Closed armetiz closed 10 years ago
Experiencing this issue also --- any solutions?
Is this with Propel or Doctrine? If the latter, which library and version?
Most of the memory issues reported have nothing to do with Elastica, but are related to processing a large number of Doctrine entities.
I don't remember which version, but I've tested with Doctrine.
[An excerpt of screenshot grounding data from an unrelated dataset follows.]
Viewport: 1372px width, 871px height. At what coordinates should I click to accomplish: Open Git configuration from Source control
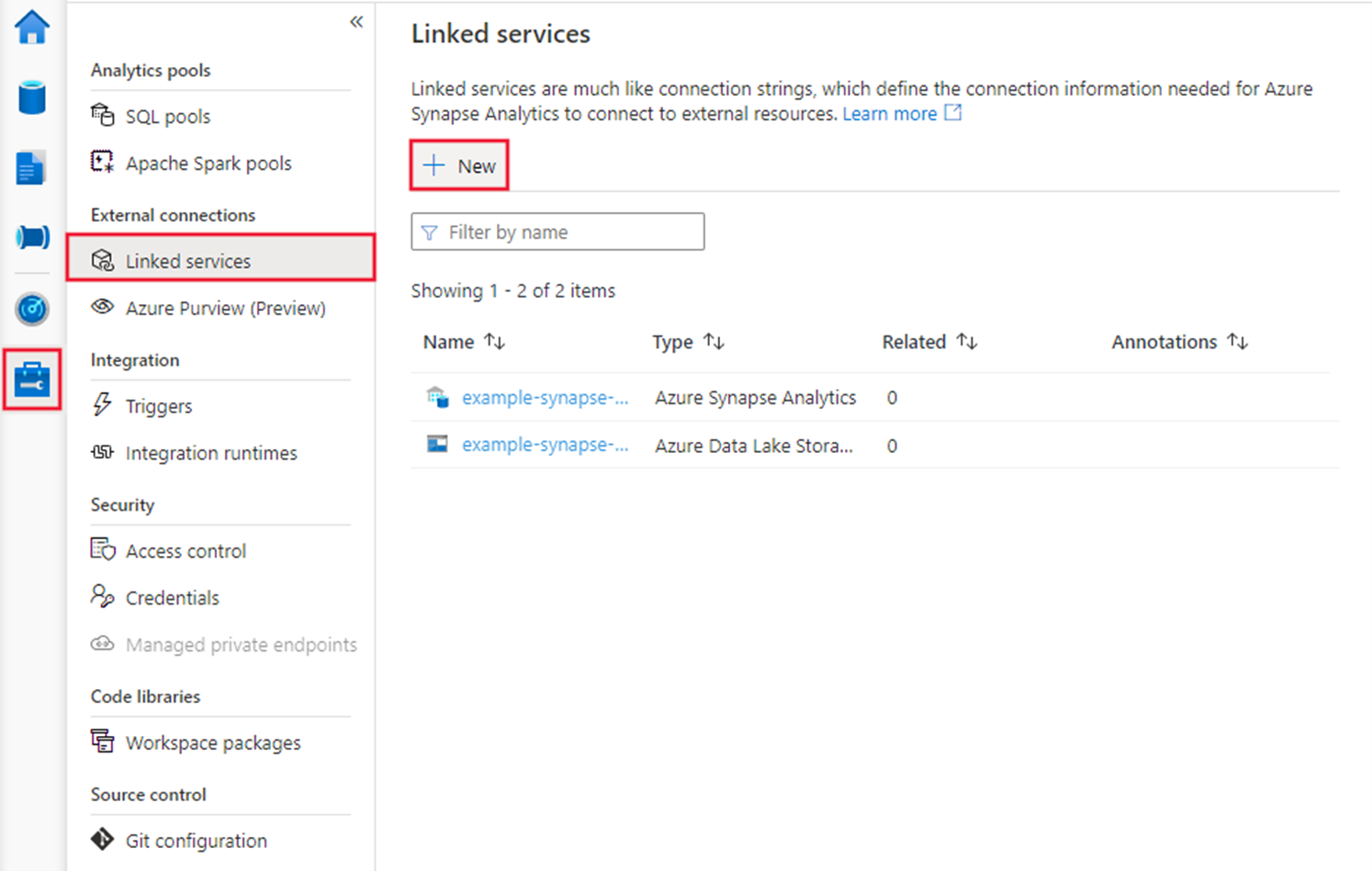(196, 840)
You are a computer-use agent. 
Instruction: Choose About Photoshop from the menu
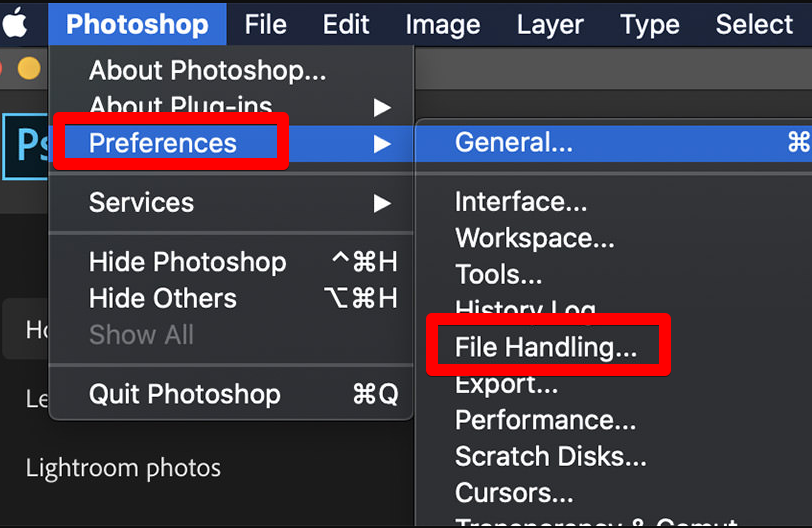point(207,71)
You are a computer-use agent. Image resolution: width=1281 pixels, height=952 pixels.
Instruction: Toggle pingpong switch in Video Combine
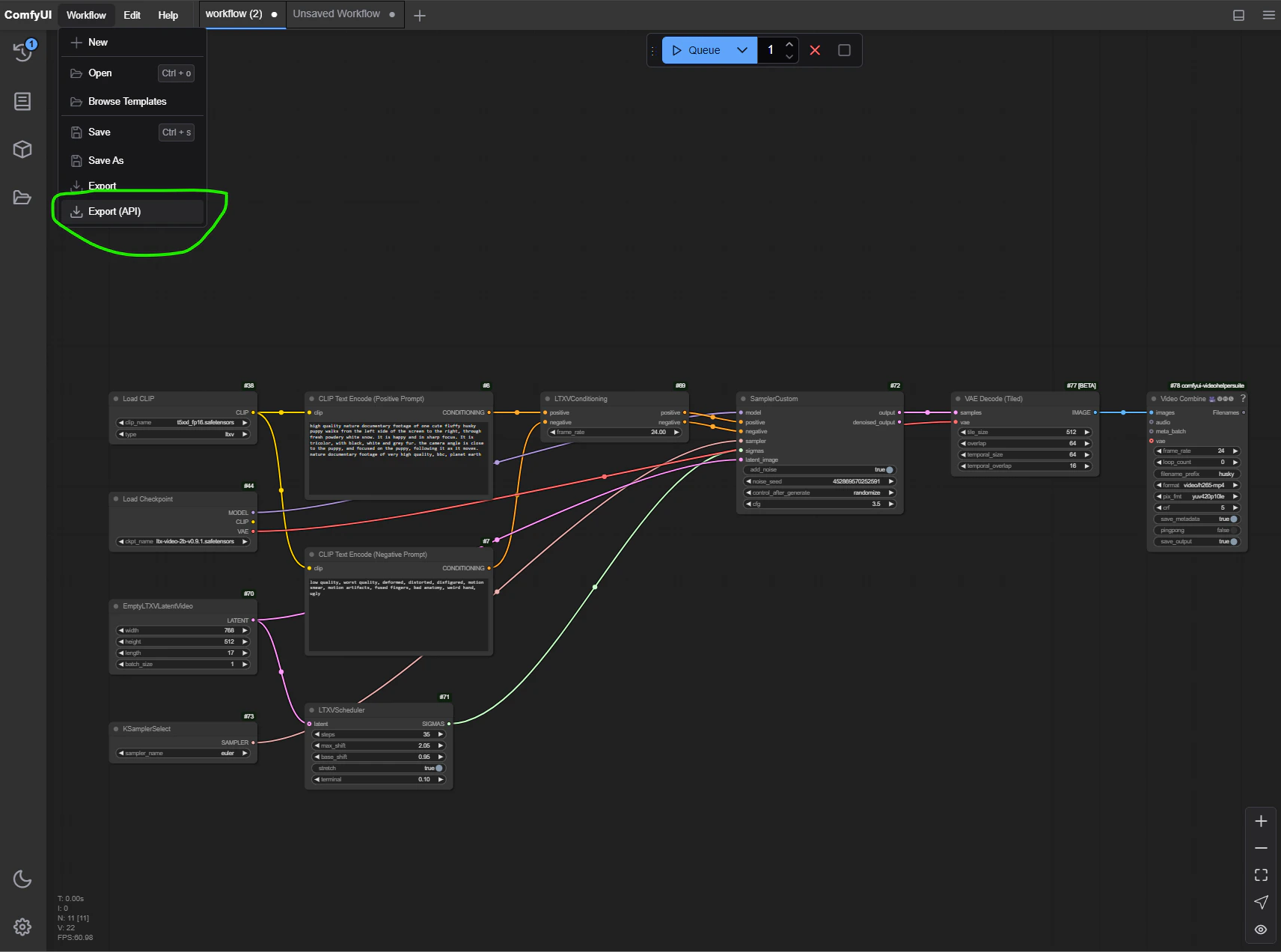[1233, 530]
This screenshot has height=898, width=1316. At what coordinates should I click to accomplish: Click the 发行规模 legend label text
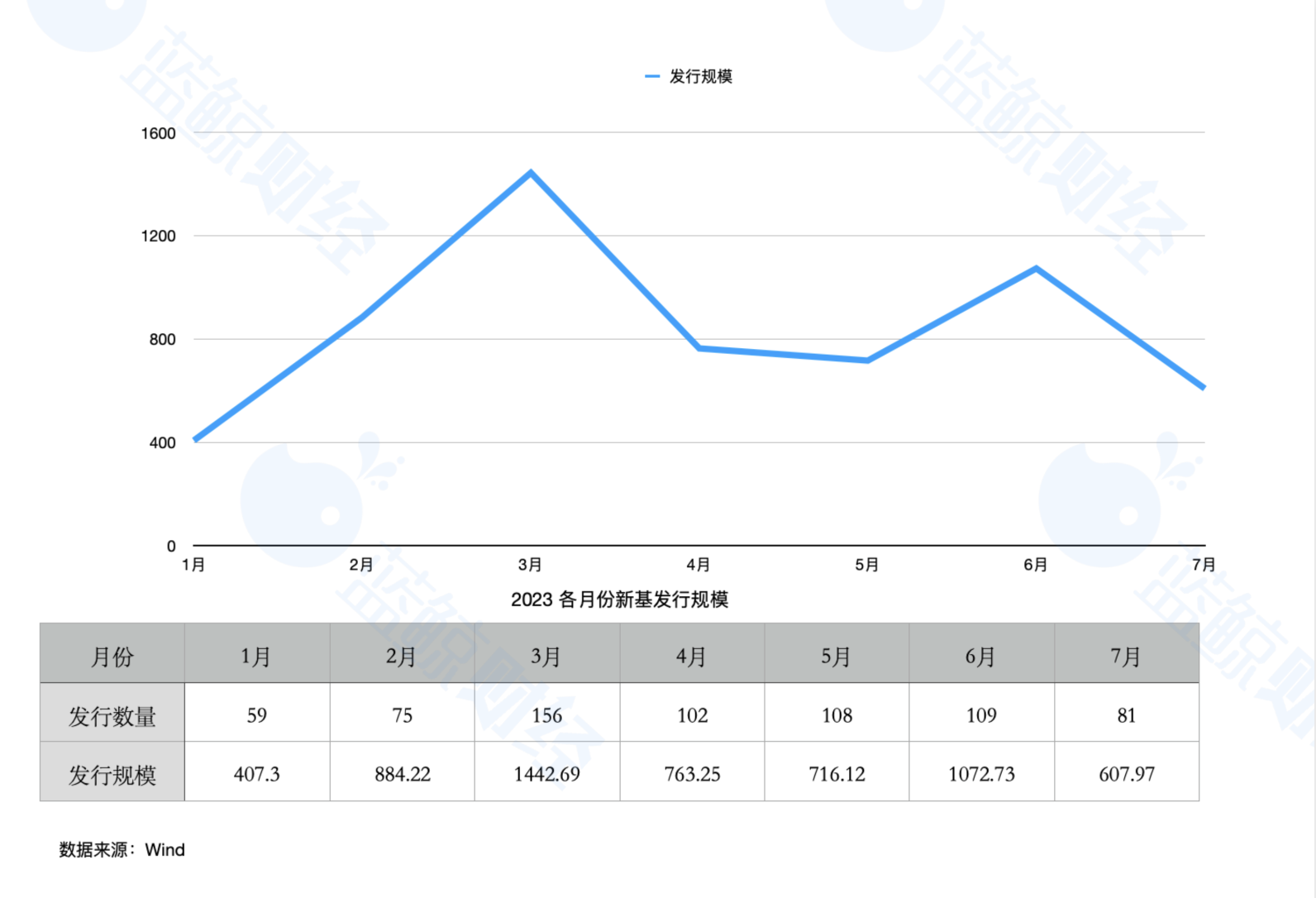(x=700, y=77)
Hmmm, that's very possible. Here's our libs:
doctrine/annotations v1.1.1 Docblock Annotations Parser doctrine/cache v1.0 Caching library offering an object-oriented API for many cache backends doctrine/collections v1.1 Collections Abstraction library doctrine/common 2.4.0-RC3 Common Library for Doctrine projects doctrine/dbal 2.3.4 Database Abstraction Layer doctrine/doctrine-bundle v1.2.0 Symfony DoctrineBundle doctrine/doctrine-migrations-bundle dev-master 6891b85 Symfony DoctrineMigrationsBundle doctrine/inflector v1.0 Common String Manipulations with regard to casing and singular/plural rules. doctrine/lexer v1.0 Base library for a lexer that can be used in Top-Down, Recursive Descent Parsers. doctrine/migrations v1.0-ALPHA1 Database Schema migrations using Doctrine DBAL doctrine/orm 2.3.4 Object-Relational-Mapper for PHP
/me sigh of relief that it's not ODM this time
I think this is due to memory leaks in the UnitOfWork (perhaps due to circular object references). If you remove Elastica from the equation by tweaking the bundle code, can you reproduce the memory leak simply by iterating through 100k+ entities?
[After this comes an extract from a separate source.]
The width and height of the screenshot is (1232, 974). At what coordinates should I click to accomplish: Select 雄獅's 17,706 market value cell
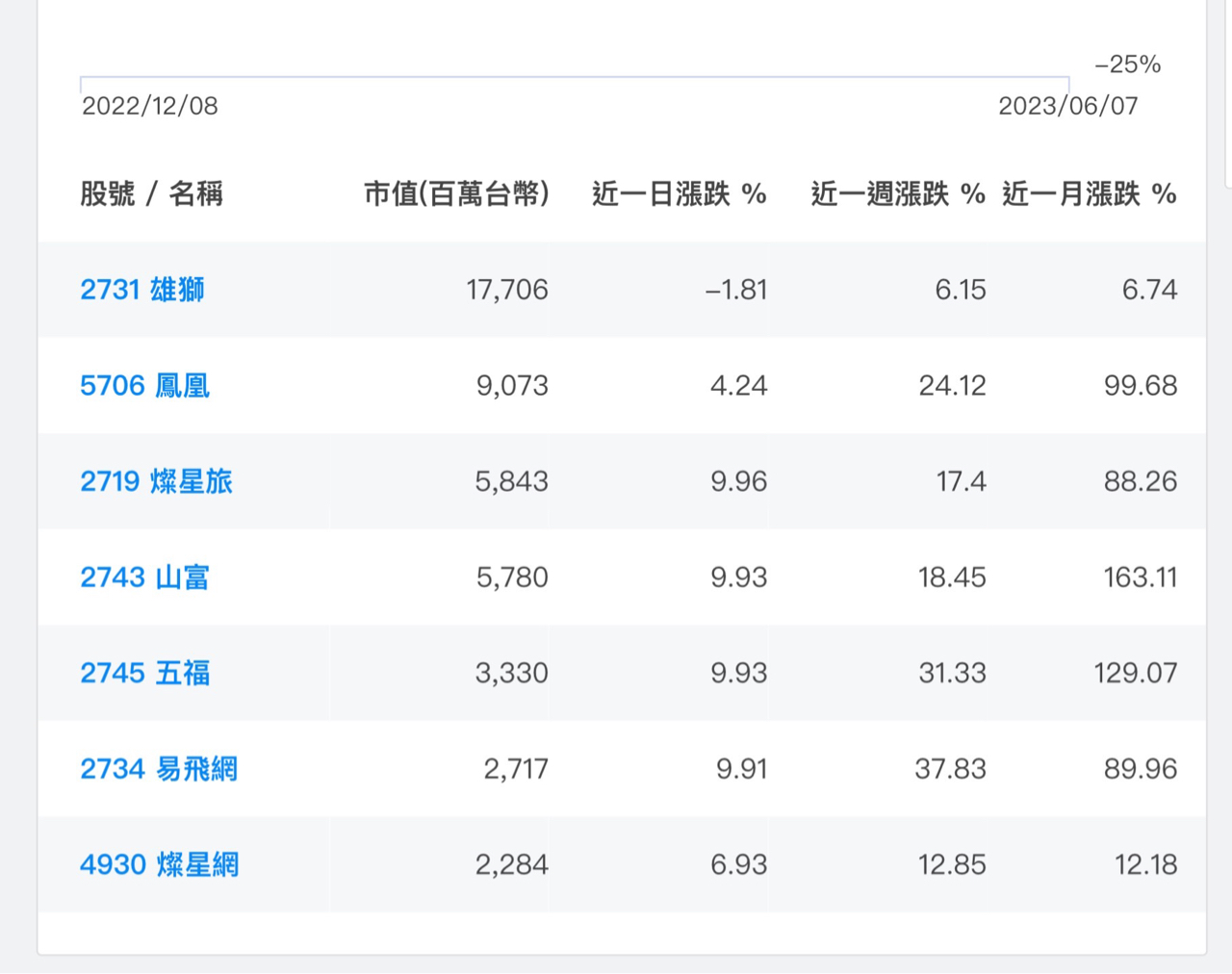[507, 290]
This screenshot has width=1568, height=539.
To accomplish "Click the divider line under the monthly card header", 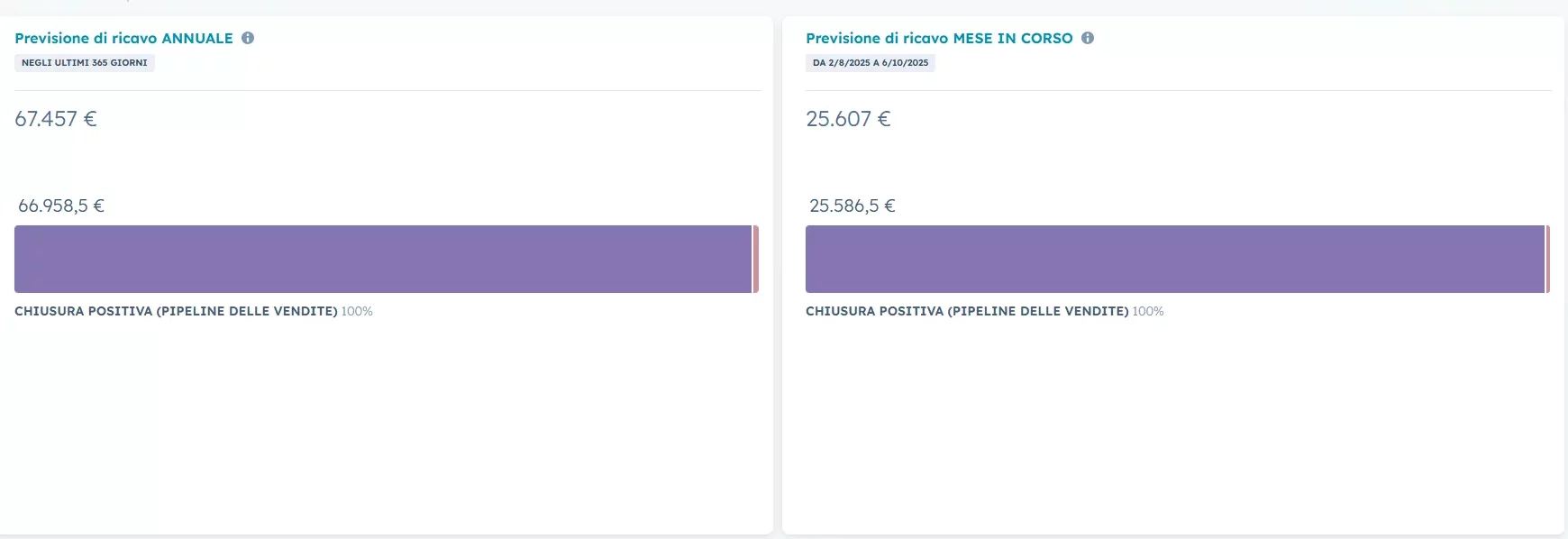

If it's Doctrine2 then it's most definitely the circular reference problem. And I don't think there is a solution for that. The recommendations on doctrine website on how to process large datasets DO NOT work in case where your objects have a circular references.
Same issue here. Doctrine. No circular references though.
I rewrote most of my import functions to use spork. The imports do get significantly slower but they complete without a hiccups.
@evolchek: The circular reference issue is not necessarily caused by entity/document classes referring to each other, but rather references to UnitOfWork and other internal classes.
I've been having the same problem whilst trying to populate an index with ~4m documents coming out of MongoDB. I've been using the following command: php app/console fos:elastica:populate --no-debug --env=prod -q
It seems that logging is causing my problems. If I comment out $this->_logger = $logger;
in Elastica\Client::setLogger, the issue no longer occurs. If anyone else has the same problem, you can easily fix it with the following code:
#app/config/config.yml
parameters:
fos_elastica.client.class: Namespace\Elastica\Client
#src/Namespace/Elastica/Client.php
<?php
namespace Namespace\Elastica;
use Elastica\Client as BaseClient;
use Psr\Log\LoggerInterface;
class Client extends BaseClient
{
public function setLogger(LoggerInterface $logger)
{
return $this;
}
}
I haven't had time to look into why setting the logger causes this issue though so there could be a better/simpler solution.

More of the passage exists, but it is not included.